Granica bez granic

Marta Woynarowska Marta Woynarowska

publikacja 30.06.2019 21:17

W Muzeum Historycznym Miasta Tarnobrzega została otwarta wystawa prac siedmiorga młodych artystów z Polski, Słowacji i Ukrainy.

Granica bez granic Wystawę otworzyli Tadeusz Zych i Marcin Lubera. Marta Woynarowska /Foto Gość

Na ekspozycji zatytułowanej „Granice” można obejrzeć prace reprezentatywne dla każdego z twórców.

- Każdy sam dokonywał wyboru obrazów, które chciał pokazać w tarnobrzeskim muzeum. Żaden z nich nie powstał specjalnie z myślą o organizowanej wystawie. Znając twórczość uczestników wystawy, wiedziałem doskonale, że można je ze sobą zestawić i zaprezentować w jednym miejscu. Część z nas działa w tym samym ośrodku, chodzi o Kielce, łączy nas więc podobne myślenie - mówi Marcin Lubera, inicjator ekspozycji.  

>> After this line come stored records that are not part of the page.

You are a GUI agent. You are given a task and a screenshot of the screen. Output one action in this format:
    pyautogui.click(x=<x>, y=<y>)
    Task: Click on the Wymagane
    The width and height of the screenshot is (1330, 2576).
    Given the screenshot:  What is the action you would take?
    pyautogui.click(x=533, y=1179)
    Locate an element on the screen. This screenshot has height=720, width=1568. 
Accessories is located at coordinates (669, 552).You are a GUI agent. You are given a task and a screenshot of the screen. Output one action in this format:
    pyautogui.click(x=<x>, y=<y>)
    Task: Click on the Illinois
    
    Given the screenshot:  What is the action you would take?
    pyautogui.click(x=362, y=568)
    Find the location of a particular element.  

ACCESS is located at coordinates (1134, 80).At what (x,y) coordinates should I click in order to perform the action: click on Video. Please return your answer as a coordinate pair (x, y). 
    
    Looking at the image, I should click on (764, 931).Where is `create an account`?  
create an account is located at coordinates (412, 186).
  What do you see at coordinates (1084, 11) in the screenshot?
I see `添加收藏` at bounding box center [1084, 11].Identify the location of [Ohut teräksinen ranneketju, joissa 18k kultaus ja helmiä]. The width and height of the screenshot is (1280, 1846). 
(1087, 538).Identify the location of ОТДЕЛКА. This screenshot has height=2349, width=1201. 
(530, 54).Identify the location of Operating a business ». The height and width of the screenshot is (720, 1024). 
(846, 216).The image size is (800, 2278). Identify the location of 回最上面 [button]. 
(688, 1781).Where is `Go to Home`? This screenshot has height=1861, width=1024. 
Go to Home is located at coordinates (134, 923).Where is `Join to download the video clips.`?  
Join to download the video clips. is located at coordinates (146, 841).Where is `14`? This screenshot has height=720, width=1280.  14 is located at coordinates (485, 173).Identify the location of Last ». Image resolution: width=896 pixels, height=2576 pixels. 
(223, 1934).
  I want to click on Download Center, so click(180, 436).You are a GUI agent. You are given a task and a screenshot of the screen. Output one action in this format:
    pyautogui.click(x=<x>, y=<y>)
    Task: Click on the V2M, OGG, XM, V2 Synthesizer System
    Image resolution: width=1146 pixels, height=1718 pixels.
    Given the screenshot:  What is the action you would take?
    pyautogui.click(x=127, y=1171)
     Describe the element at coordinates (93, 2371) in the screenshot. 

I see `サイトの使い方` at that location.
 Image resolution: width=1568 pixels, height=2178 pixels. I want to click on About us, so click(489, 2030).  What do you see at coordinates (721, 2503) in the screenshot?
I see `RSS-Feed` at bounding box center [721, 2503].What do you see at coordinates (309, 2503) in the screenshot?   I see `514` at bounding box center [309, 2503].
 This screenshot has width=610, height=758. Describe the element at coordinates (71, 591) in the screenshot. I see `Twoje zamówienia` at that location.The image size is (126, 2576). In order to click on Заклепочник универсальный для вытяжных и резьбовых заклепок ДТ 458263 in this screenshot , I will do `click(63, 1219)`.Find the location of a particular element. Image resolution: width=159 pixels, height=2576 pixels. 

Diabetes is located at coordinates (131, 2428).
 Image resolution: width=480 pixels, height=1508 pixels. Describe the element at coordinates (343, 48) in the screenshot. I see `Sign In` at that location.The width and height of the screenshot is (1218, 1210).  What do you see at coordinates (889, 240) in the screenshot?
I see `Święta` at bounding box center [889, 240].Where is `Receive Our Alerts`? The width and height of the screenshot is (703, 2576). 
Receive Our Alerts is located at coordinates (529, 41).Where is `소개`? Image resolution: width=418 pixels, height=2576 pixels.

Pomysł zorganizowania wystawy prac zaprzyjaźnionych z nim młodych twórców zrodziła się w lipcu ubiegłego roku, przy okazji wizyty w Dzikowie i zwiedzania zamku. - Oglądając prezentowaną wystawę, nagle zrodziła się myśl, żeby spróbować zorganizować w zamku ekspozycję z naszymi pracami. Porozmawialiśmy z panem dyrektorem, który do naszej propozycji odniósł się bardzo przychylnie, poprosił jedynie o nieco późniejszy termin z racji wcześniej ustalonego planu wystawienniczego.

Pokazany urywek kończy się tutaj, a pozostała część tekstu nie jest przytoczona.